▶ _Exercise goal_:
Begin at the line below that has "ТОП 5 причин, чому" and stop after the line that has "Роль ІТ у відновленні". Please restate only those lines, word for word.

───── Records for this exercise

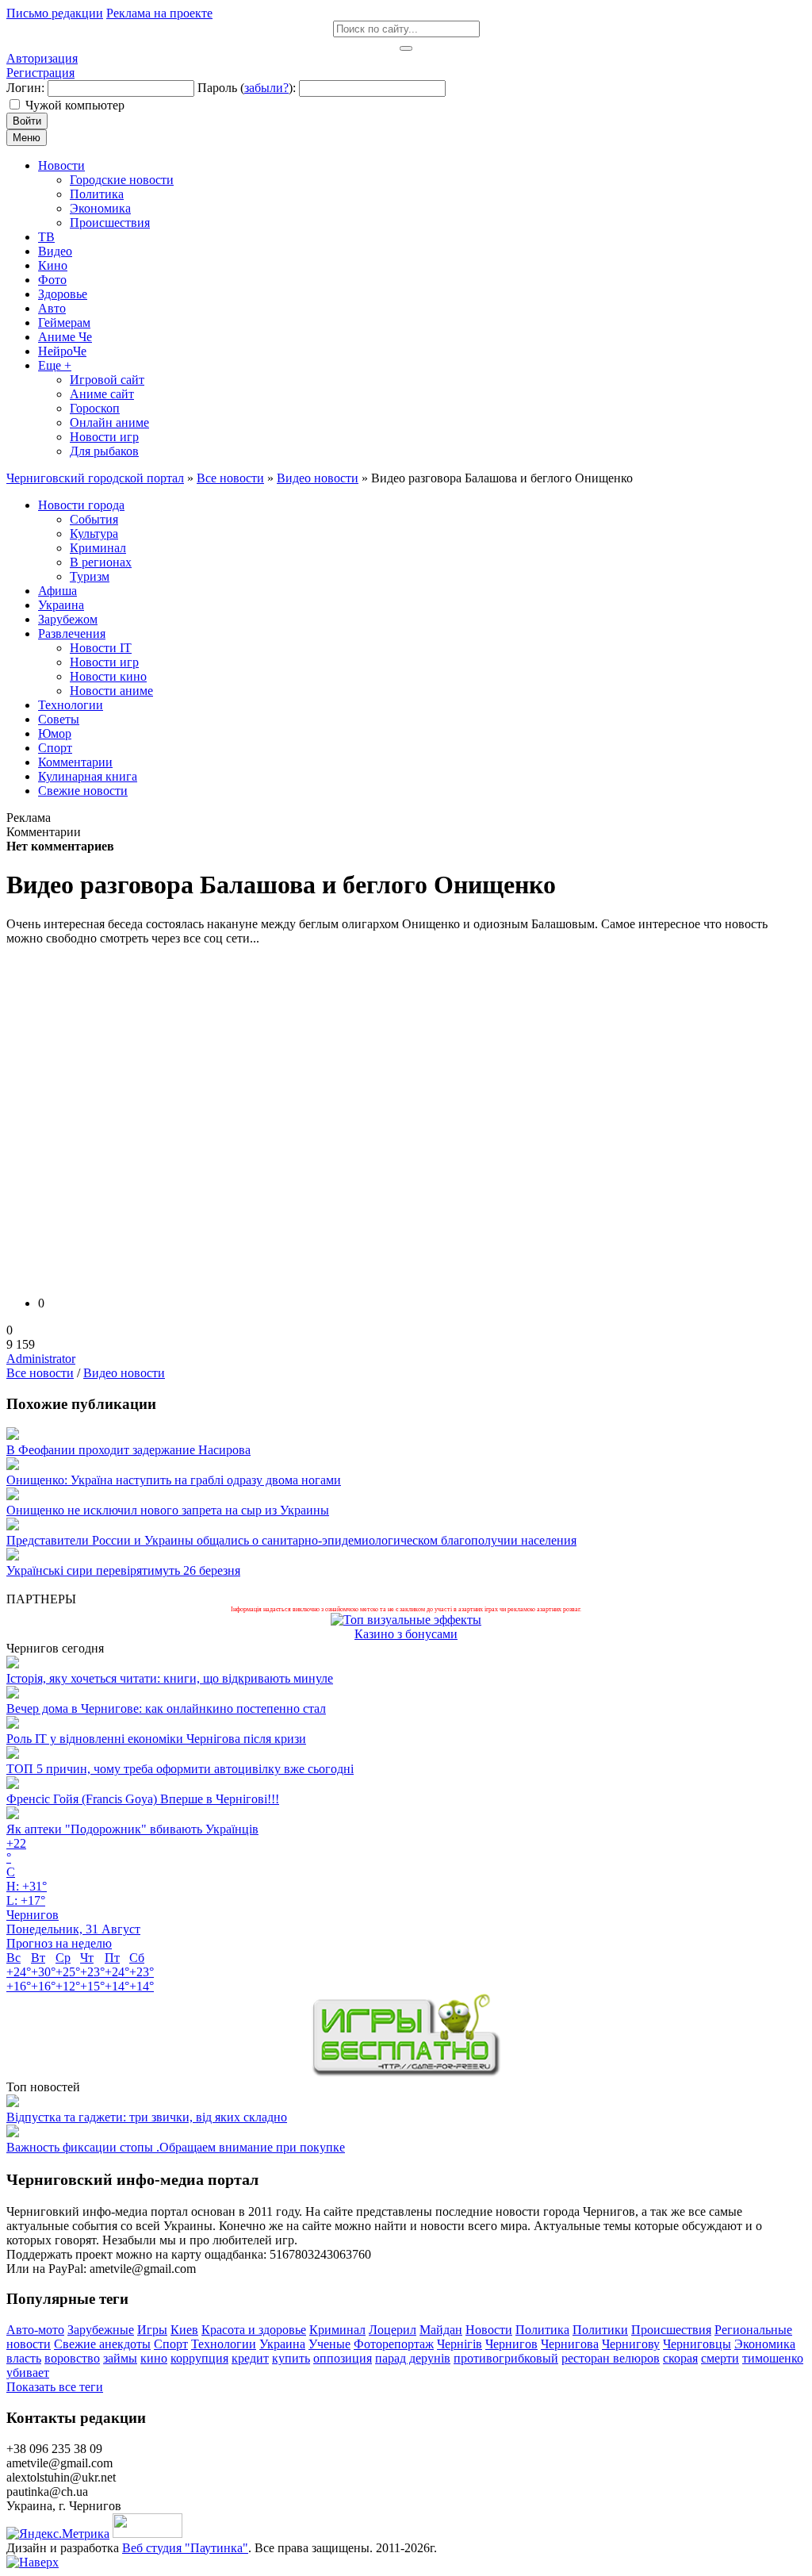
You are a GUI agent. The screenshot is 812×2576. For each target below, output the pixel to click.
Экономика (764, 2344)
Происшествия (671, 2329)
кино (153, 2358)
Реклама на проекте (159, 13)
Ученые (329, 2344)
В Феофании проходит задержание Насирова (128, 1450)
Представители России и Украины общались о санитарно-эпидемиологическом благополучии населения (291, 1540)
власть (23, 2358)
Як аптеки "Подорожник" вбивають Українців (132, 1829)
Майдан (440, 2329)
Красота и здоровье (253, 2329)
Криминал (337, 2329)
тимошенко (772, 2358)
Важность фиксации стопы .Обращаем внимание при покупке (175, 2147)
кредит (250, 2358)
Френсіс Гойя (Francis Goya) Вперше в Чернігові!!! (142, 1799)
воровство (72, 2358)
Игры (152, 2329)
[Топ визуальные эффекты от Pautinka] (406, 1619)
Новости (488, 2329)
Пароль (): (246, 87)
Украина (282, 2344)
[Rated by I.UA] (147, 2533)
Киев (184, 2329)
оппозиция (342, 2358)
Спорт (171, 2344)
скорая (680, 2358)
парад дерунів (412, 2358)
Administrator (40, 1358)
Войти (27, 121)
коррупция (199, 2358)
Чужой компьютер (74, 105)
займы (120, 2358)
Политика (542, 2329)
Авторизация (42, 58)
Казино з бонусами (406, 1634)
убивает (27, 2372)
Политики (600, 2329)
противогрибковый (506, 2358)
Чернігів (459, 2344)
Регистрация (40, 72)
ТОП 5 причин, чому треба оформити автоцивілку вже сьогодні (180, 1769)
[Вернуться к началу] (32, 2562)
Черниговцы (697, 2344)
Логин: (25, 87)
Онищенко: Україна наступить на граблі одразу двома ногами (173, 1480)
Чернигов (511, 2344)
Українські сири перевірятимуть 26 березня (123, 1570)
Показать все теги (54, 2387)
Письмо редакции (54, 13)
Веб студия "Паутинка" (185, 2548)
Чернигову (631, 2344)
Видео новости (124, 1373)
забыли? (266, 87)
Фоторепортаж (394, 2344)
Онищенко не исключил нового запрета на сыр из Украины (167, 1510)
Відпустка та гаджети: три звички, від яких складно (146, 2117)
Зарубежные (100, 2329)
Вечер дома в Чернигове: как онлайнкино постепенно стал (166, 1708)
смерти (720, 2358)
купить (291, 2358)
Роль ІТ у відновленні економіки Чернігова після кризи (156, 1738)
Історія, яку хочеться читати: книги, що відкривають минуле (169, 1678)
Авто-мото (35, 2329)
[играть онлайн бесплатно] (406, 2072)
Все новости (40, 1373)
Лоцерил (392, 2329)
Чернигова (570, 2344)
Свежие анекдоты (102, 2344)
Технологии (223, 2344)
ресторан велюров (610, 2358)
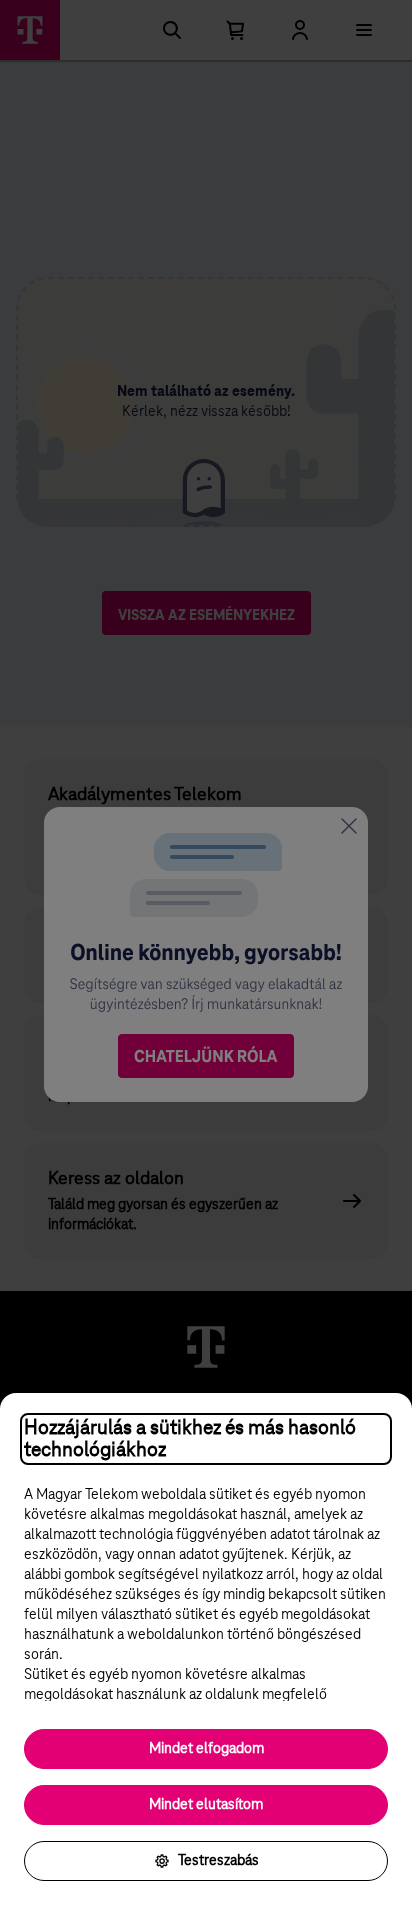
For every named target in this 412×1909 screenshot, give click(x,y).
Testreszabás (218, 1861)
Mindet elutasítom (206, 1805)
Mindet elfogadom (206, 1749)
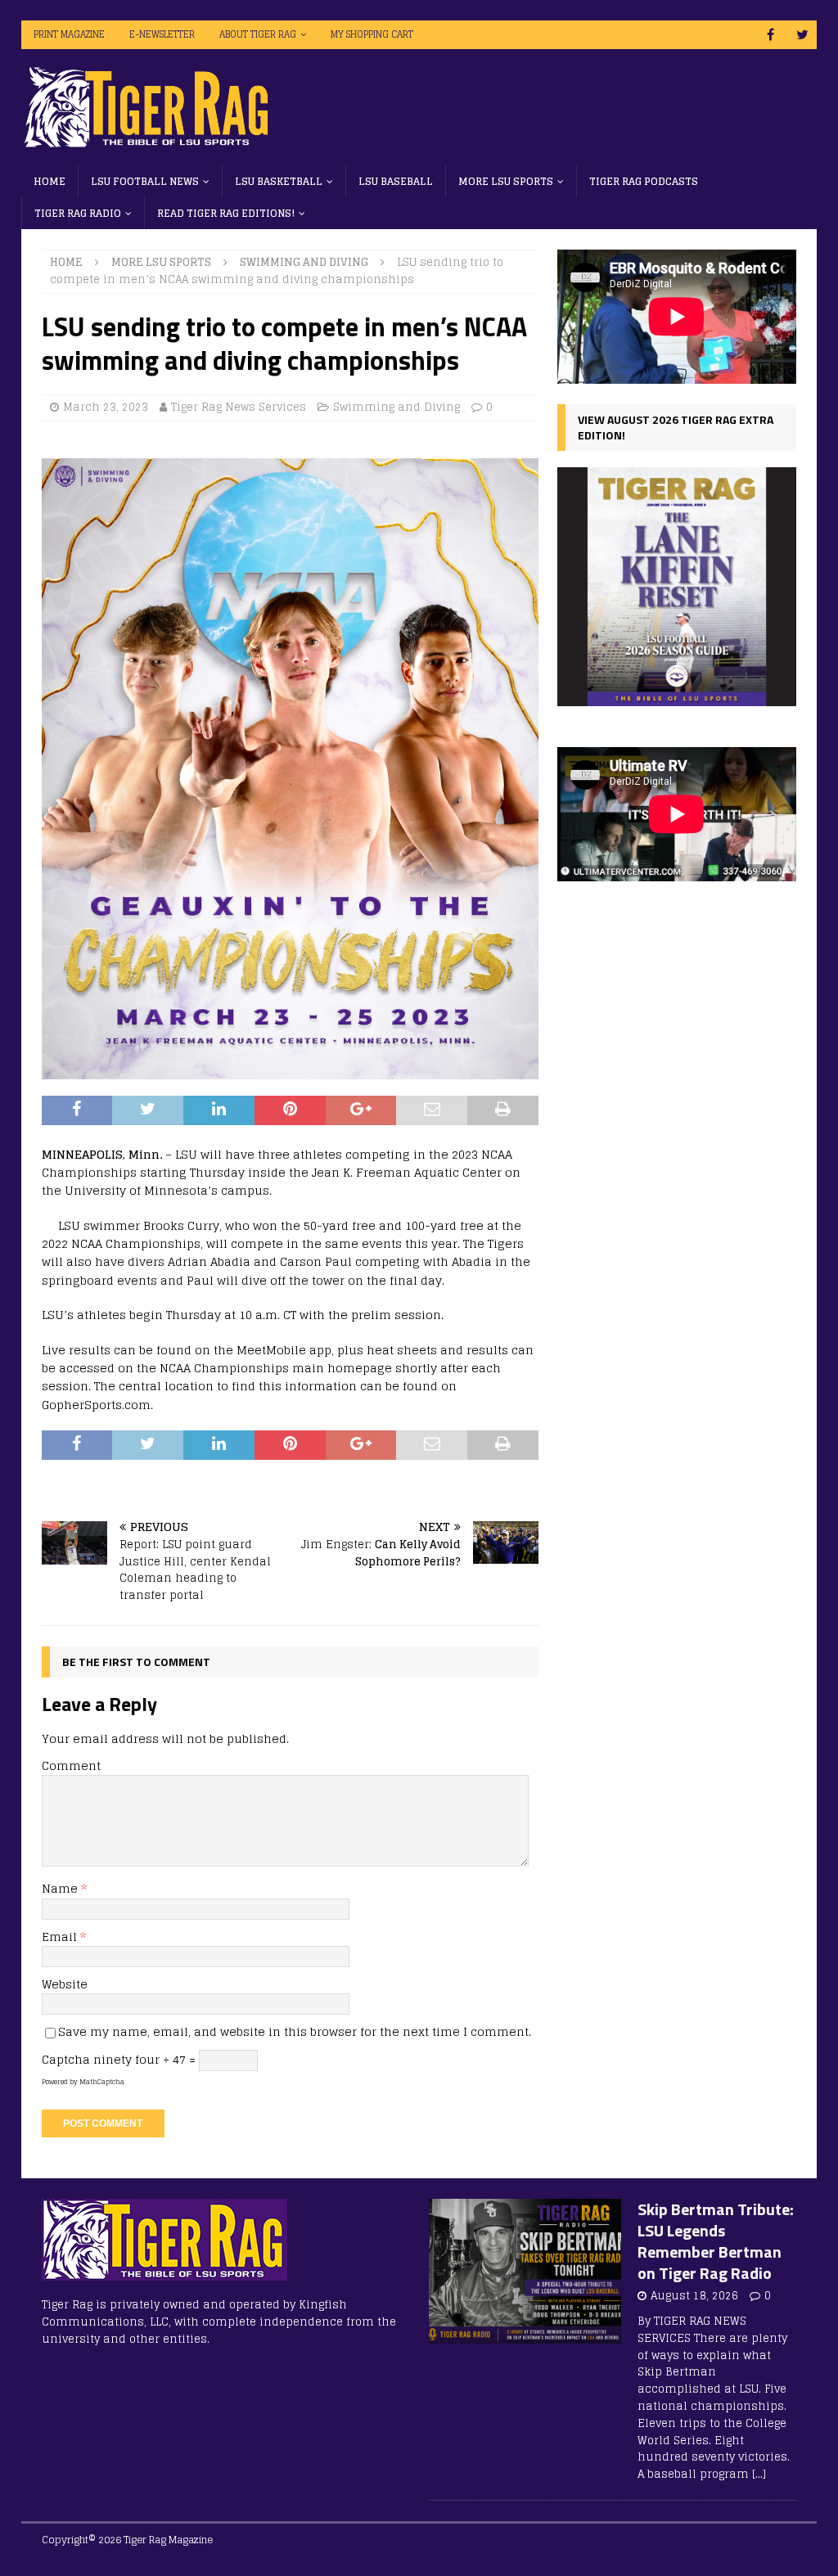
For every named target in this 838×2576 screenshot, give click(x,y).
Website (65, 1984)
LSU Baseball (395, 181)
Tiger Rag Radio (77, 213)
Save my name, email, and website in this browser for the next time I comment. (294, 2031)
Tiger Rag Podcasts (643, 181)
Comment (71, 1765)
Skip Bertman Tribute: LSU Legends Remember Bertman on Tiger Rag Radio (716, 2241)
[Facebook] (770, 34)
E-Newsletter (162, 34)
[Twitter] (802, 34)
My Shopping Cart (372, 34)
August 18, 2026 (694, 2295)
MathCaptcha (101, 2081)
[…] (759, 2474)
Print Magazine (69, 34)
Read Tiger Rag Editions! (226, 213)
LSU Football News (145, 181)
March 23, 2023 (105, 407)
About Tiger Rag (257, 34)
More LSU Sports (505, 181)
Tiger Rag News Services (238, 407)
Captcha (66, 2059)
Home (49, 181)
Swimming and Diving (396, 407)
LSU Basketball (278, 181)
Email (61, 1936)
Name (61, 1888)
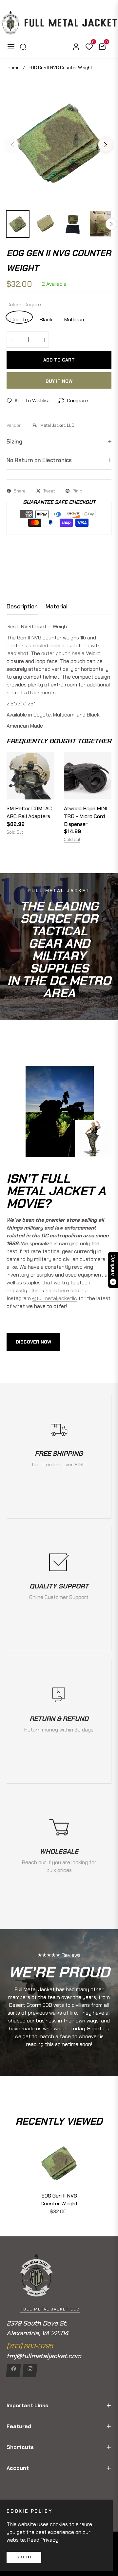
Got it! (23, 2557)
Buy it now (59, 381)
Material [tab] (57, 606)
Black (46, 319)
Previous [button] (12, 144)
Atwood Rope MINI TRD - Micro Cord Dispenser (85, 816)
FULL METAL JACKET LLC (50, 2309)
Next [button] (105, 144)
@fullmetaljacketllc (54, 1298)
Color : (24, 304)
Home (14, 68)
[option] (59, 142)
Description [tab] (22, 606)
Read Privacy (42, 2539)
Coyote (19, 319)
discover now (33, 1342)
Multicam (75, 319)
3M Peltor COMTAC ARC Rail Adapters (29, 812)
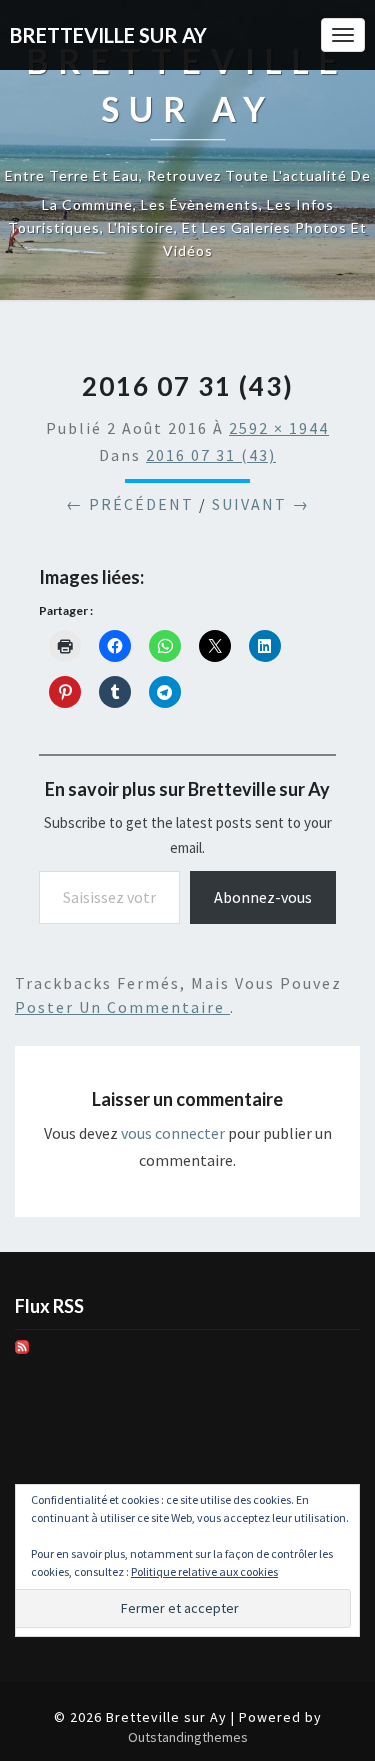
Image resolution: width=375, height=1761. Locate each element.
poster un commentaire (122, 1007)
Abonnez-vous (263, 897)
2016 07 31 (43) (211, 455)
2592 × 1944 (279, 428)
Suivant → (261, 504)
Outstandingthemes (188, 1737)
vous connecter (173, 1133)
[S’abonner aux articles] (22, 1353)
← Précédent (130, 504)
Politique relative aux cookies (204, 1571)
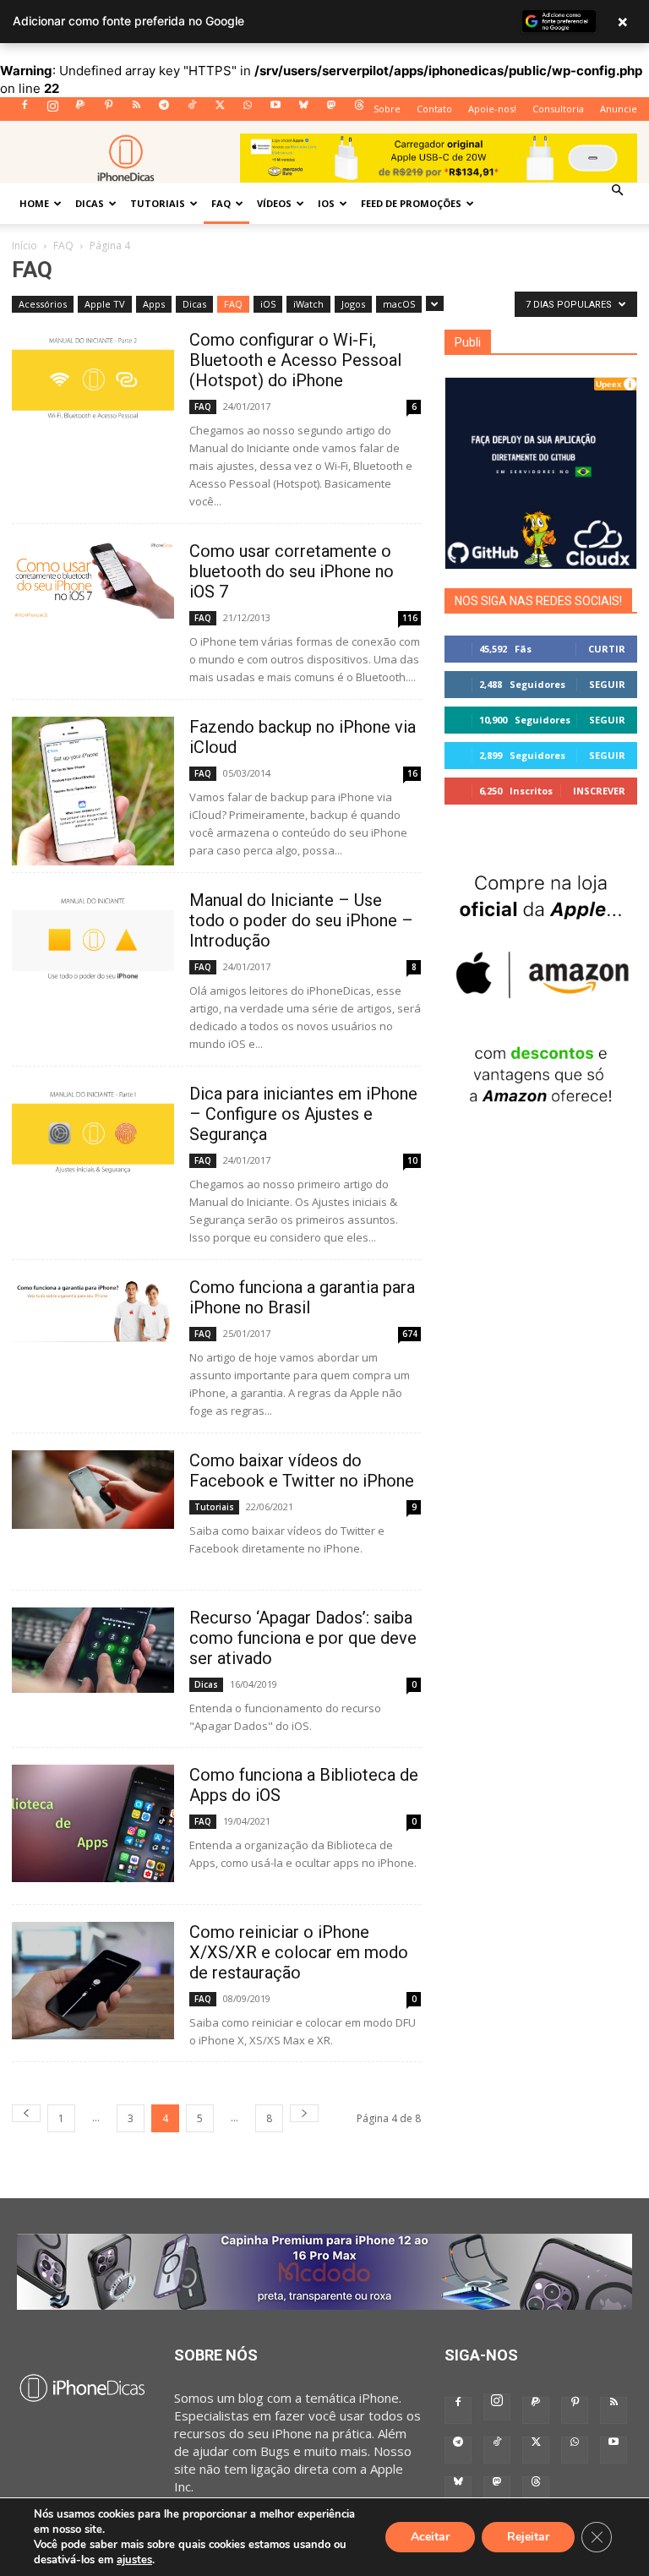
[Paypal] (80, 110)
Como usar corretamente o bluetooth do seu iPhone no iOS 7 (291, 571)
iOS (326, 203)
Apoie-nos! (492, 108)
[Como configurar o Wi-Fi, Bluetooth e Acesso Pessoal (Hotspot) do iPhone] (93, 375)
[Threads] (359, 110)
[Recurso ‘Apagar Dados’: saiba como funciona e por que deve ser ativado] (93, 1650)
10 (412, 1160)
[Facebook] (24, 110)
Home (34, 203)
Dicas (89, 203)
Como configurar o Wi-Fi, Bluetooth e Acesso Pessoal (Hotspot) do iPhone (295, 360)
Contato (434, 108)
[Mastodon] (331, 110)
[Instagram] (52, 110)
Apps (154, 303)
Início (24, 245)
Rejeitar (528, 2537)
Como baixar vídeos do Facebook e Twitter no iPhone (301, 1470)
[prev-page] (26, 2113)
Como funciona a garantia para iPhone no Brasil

──────────

▶ _Answer section_:
ТОП 5 причин, чому треба оформити автоцивілку вже сьогодні (180, 1769)
[Вернуться к началу] (32, 2562)
Черниговцы (697, 2344)
Логин: (25, 87)
Онищенко: Україна наступить на граблі одразу двома ногами (173, 1480)
Чернигов (511, 2344)
Українські сири перевірятимуть 26 березня (123, 1570)
Показать все теги (54, 2387)
Письмо редакции (54, 13)
Веб студия "Паутинка" (185, 2548)
Чернигову (631, 2344)
Видео новости (124, 1373)
забыли? (266, 87)
Фоторепортаж (394, 2344)
Онищенко не исключил нового запрета на сыр из Украины (167, 1510)
Відпустка та гаджети: три звички, від яких складно (146, 2117)
Зарубежные (100, 2329)
Вечер дома в Чернигове: как онлайнкино постепенно стал (166, 1708)
смерти (720, 2358)
купить (291, 2358)
Роль ІТ у відновленні економіки Чернігова після кризи (156, 1738)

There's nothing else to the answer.